Could you transcribe every record below exactly, leaving out the pictures?

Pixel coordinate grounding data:
================================

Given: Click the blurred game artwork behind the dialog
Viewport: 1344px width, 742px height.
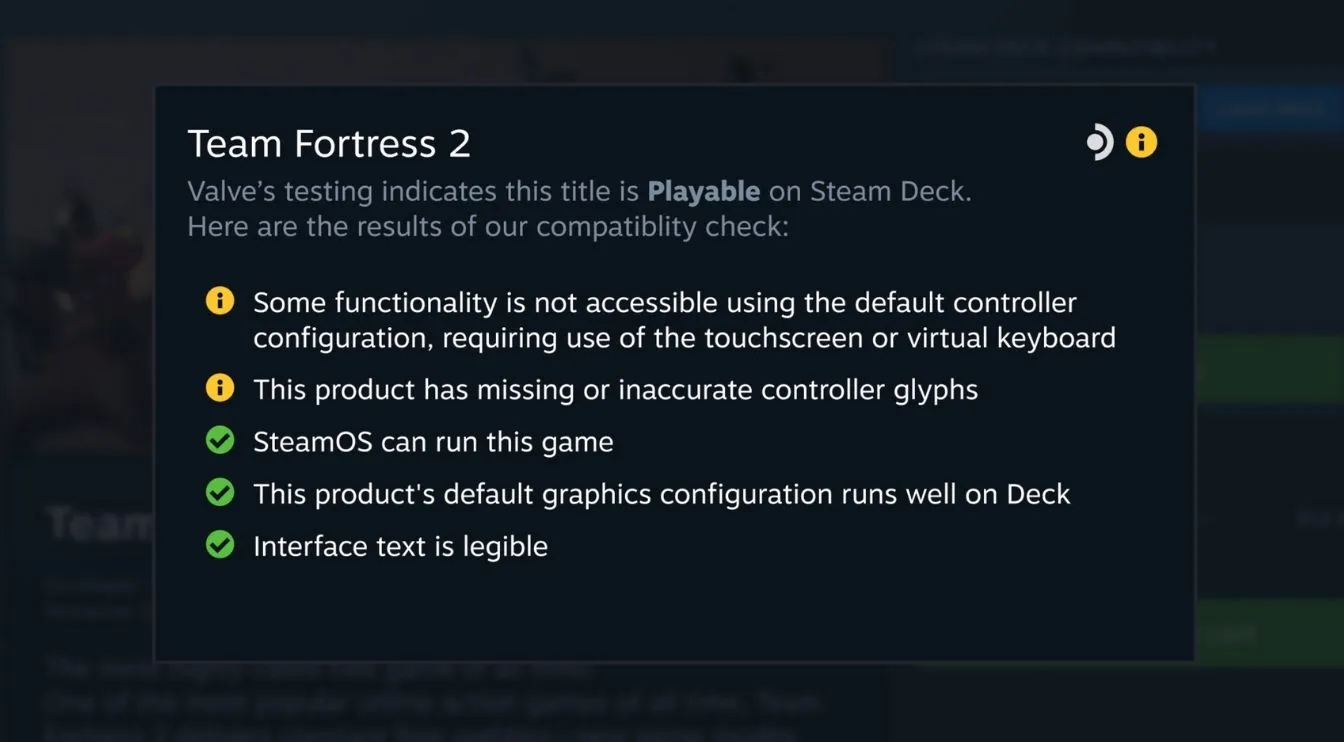Looking at the screenshot, I should click(x=80, y=250).
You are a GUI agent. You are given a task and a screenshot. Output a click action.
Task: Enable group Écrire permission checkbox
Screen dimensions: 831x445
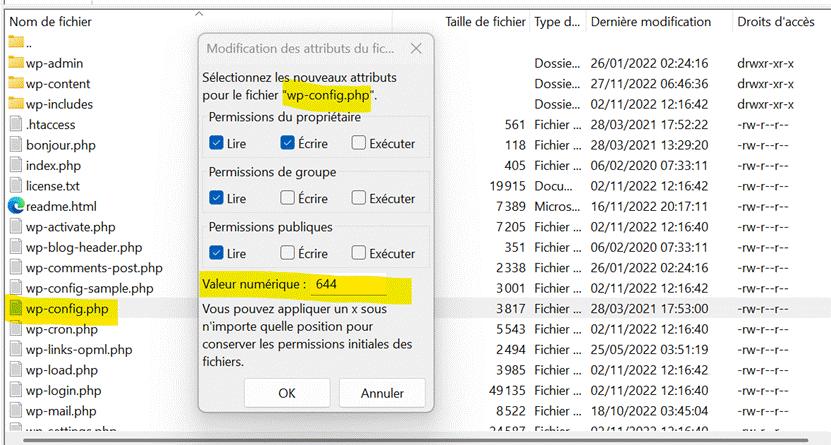click(x=288, y=199)
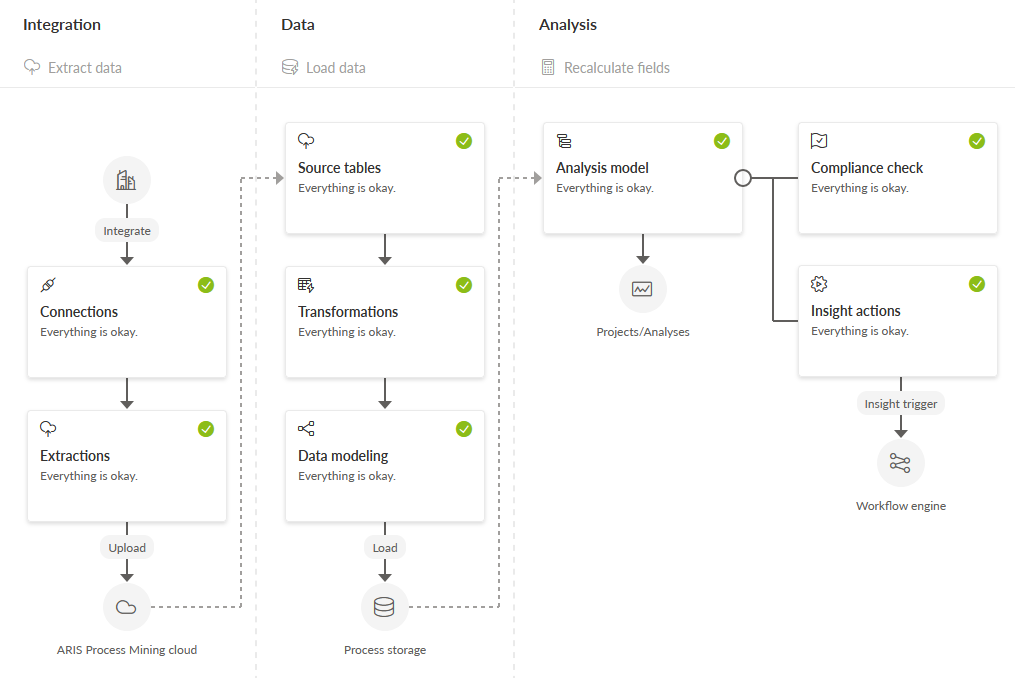The image size is (1015, 678).
Task: Click the circle connector beside Analysis model
Action: [743, 177]
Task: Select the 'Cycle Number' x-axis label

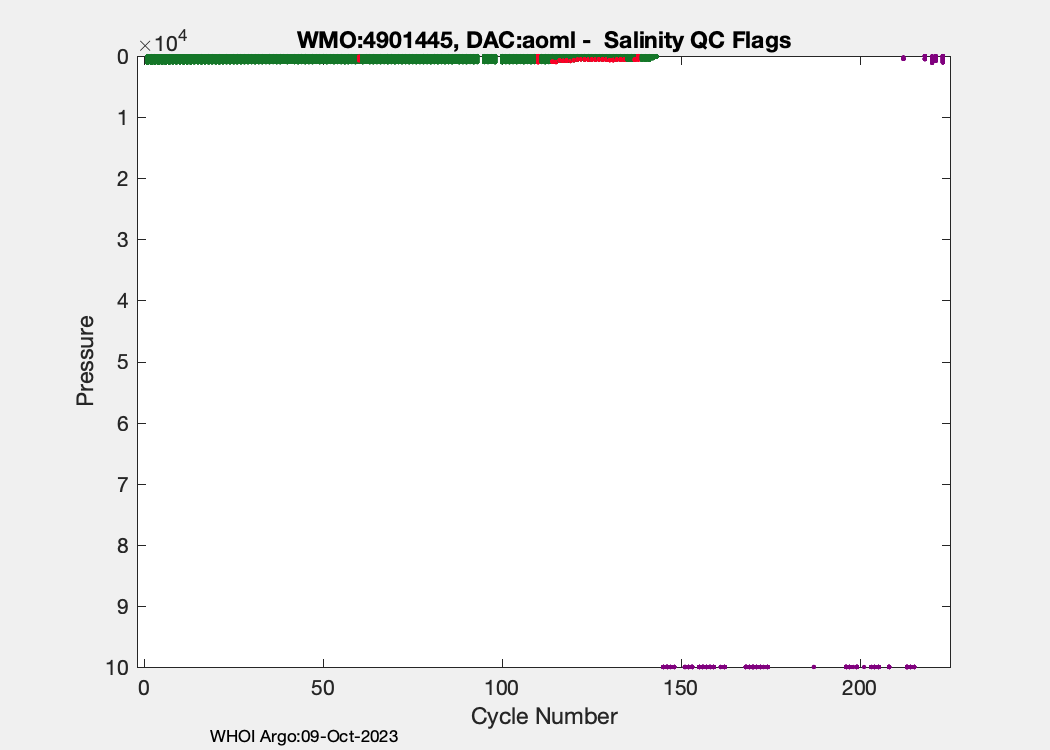Action: [544, 716]
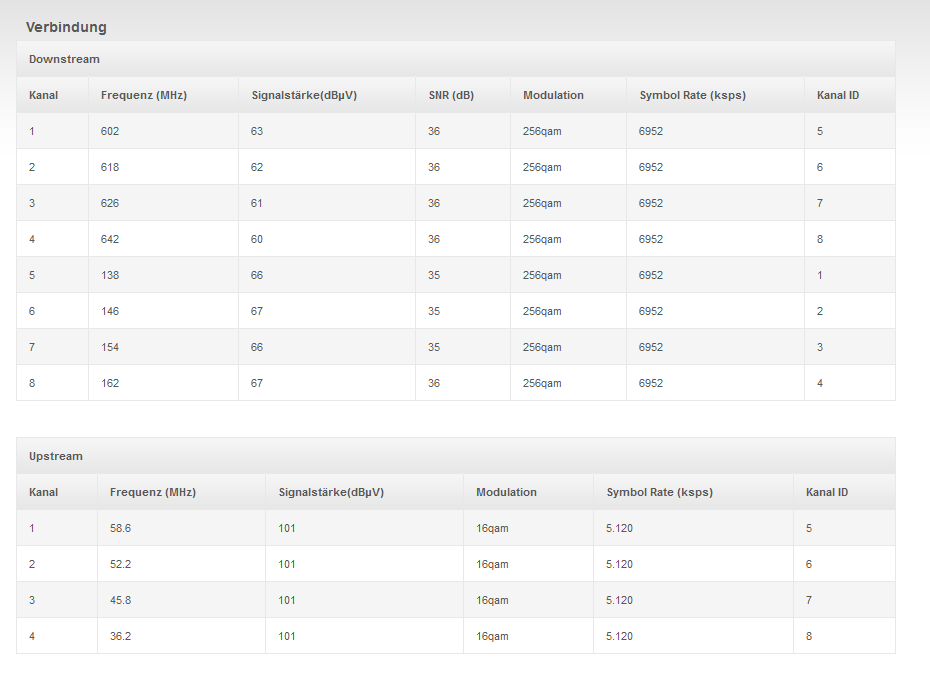Click the Verbindung section heading
This screenshot has height=688, width=930.
pyautogui.click(x=66, y=27)
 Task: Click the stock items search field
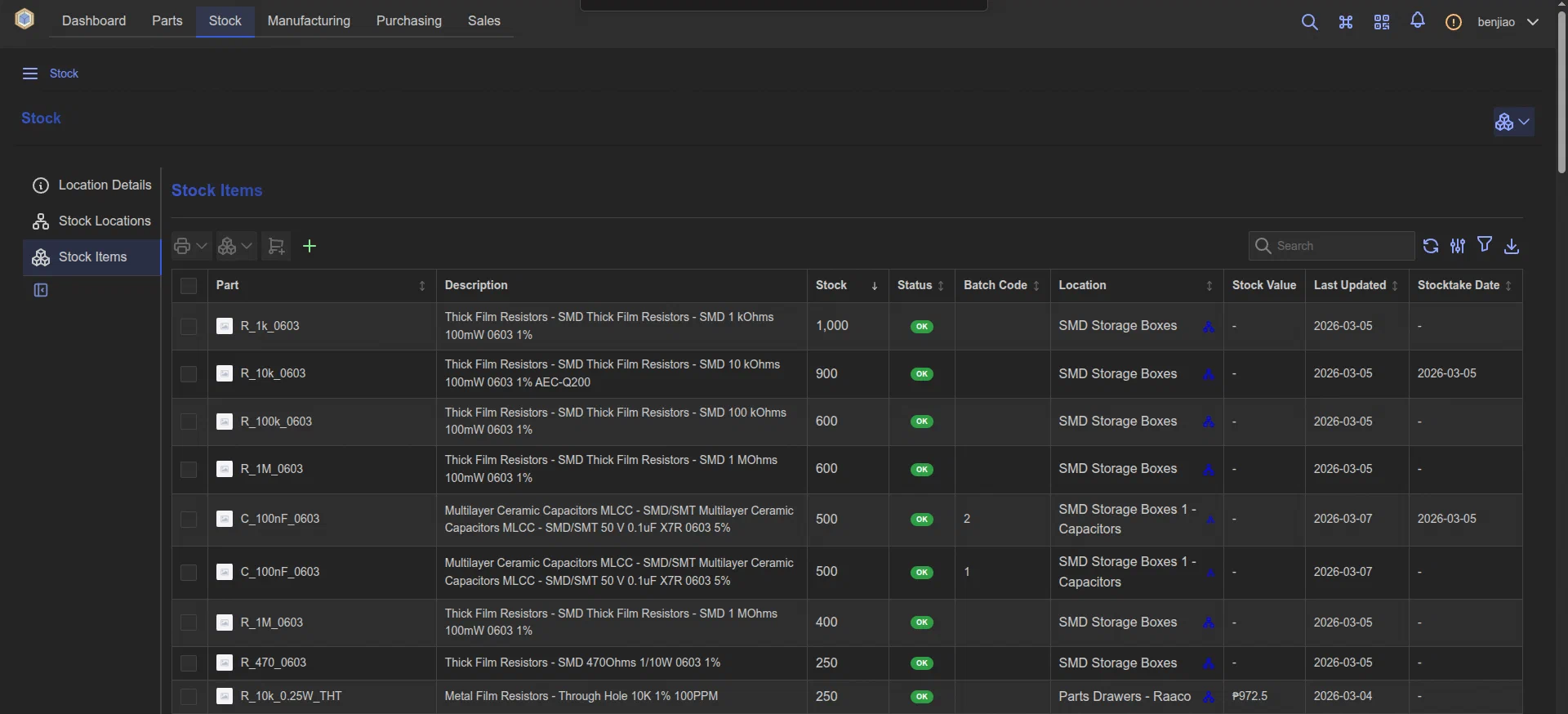[1341, 246]
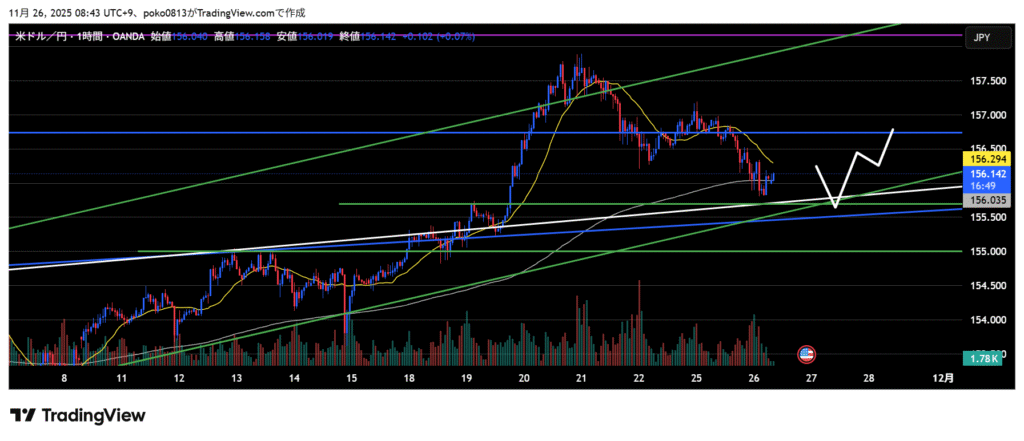Click the 終値 close value in the legend
The image size is (1024, 441).
pos(380,37)
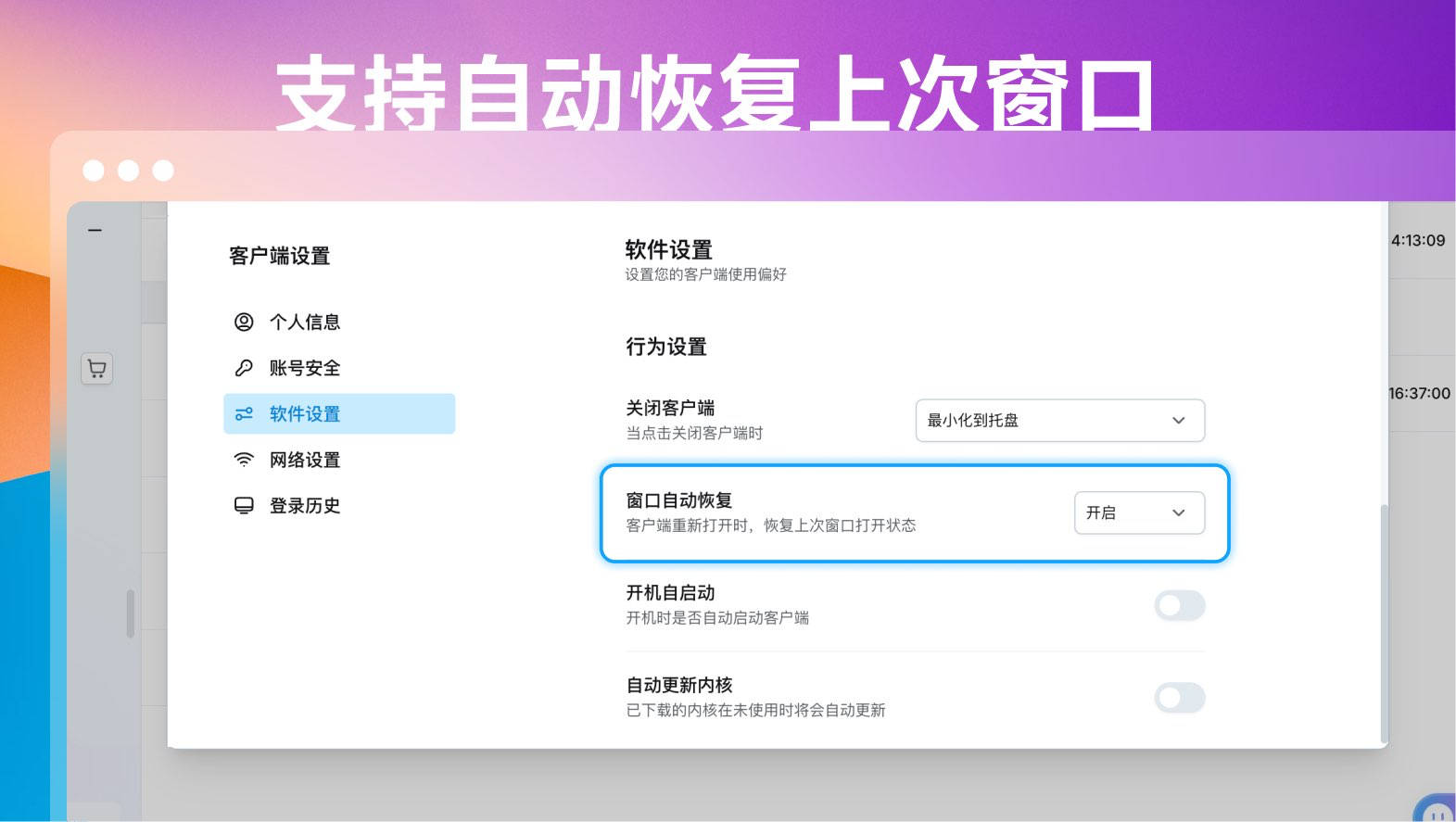
Task: Expand the 开启 dropdown for 窗口自动恢复
Action: coord(1139,512)
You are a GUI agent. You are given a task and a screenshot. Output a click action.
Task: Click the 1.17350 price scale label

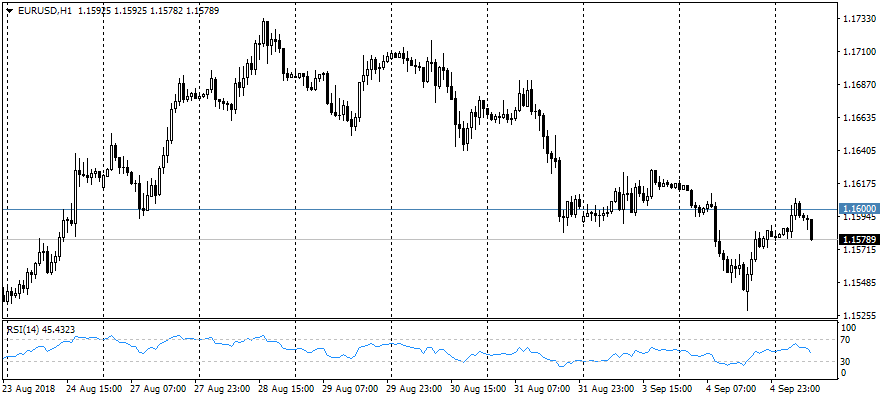(x=857, y=19)
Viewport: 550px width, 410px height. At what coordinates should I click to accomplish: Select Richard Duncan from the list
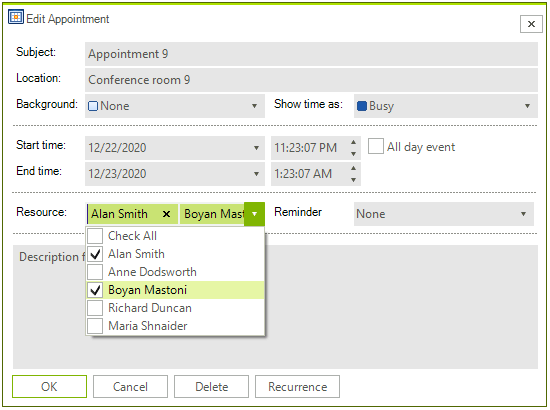tap(175, 308)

================================

**Solution to the problem**
Given: Click the blurred game artwork behind the dialog
Viewport: 1344px width, 742px height.
Looking at the screenshot, I should click(x=80, y=250).
You are a GUI agent. You are given a task and a screenshot. Output a click action.
Task: Enable group Écrire permission checkbox
Screen dimensions: 831x445
click(x=288, y=199)
The image size is (1015, 678).
Task: Click the circle connector beside Analysis model
Action: [743, 177]
Task: Select the 'Cycle Number' x-axis label

Action: [544, 716]
Click the Verbindung section heading
This screenshot has height=688, width=930.
pyautogui.click(x=66, y=27)
 Task: Click the stock items search field
[1341, 246]
Click the 終値 close value in the legend
The image size is (1024, 441).
pos(380,37)
Task: Expand the 开启 dropdown for 窗口自动恢复
Action: coord(1139,512)
You are a GUI agent. You are given a task and a screenshot. Output a click action.
Task: Click the 1.17350 price scale label

(x=857, y=19)
Viewport: 550px width, 410px height. At what coordinates should I click to accomplish: Select Richard Duncan from the list
tap(175, 308)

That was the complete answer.